→ Stated exercise
Lay out the records, starting at the line that contains "Given: Open the PDF icon for TN-HW-008-R0" and ending at the line that contains "click(x=84, y=697)", as a Markdown table with the columns Row and Entry. Number each row, and omit blank lines.

→ Items
>> START
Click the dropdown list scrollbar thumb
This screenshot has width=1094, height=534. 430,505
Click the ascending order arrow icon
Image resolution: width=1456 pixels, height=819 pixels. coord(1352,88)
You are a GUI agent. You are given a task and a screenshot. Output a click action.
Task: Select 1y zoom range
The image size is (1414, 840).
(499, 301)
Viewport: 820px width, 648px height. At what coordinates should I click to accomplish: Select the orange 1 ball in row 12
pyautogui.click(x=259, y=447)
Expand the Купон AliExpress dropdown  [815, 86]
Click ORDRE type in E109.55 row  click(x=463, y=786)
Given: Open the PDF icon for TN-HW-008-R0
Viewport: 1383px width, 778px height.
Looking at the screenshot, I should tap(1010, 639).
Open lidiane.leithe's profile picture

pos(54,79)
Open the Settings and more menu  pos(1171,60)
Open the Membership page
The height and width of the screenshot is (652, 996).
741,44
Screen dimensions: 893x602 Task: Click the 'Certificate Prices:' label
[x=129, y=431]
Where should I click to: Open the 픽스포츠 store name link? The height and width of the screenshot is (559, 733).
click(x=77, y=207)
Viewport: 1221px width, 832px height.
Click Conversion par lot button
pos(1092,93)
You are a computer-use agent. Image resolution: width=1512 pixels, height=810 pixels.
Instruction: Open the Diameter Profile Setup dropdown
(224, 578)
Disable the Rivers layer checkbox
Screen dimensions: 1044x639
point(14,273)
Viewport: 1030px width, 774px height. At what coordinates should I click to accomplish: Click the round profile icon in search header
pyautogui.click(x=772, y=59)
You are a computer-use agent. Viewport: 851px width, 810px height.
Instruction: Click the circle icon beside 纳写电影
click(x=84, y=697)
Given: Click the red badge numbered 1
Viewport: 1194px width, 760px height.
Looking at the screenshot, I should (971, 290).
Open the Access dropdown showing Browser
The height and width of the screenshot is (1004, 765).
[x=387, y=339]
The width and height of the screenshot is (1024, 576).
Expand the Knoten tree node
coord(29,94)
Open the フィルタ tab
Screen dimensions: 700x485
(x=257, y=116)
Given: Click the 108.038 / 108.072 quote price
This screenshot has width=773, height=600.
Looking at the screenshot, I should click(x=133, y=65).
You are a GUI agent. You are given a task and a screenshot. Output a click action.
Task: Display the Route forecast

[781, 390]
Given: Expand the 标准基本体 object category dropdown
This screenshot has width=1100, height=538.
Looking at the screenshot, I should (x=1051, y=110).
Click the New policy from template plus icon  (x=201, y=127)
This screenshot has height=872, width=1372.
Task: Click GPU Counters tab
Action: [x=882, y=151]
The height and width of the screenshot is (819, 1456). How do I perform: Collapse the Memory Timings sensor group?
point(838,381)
>> END
→ The completed task
| Row | Entry |
|---|---|
| 1 | Given: Open the PDF icon for TN-HW-008-R0 |
| 2 | Viewport: 1383px width, 778px height. |
| 3 | Looking at the screenshot, I should tap(1010, 639). |
| 4 | Open lidiane.leithe's profile picture |
| 5 | pos(54,79) |
| 6 | Open the Settings and more menu  pos(1171,60) |
| 7 | Open the Membership page |
| 8 | The height and width of the screenshot is (652, 996). |
| 9 | 741,44 |
| 10 | Screen dimensions: 893x602 Task: Click the 'Certificate Prices:' label |
| 11 | [x=129, y=431] |
| 12 | Where should I click to: Open the 픽스포츠 store name link? The height and width of the screenshot is (559, 733). |
| 13 | click(x=77, y=207) |
| 14 | Viewport: 1221px width, 832px height. |
| 15 | Click Conversion par lot button |
| 16 | pos(1092,93) |
| 17 | You are a computer-use agent. Image resolution: width=1512 pixels, height=810 pixels. |
| 18 | Instruction: Open the Diameter Profile Setup dropdown |
| 19 | (224, 578) |
| 20 | Disable the Rivers layer checkbox |
| 21 | Screen dimensions: 1044x639 |
| 22 | point(14,273) |
| 23 | Viewport: 1030px width, 774px height. At what coordinates should I click to accomplish: Click the round profile icon in search header |
| 24 | pyautogui.click(x=772, y=59) |
| 25 | You are a computer-use agent. Viewport: 851px width, 810px height. |
| 26 | Instruction: Click the circle icon beside 纳写电影 |
| 27 | click(x=84, y=697) |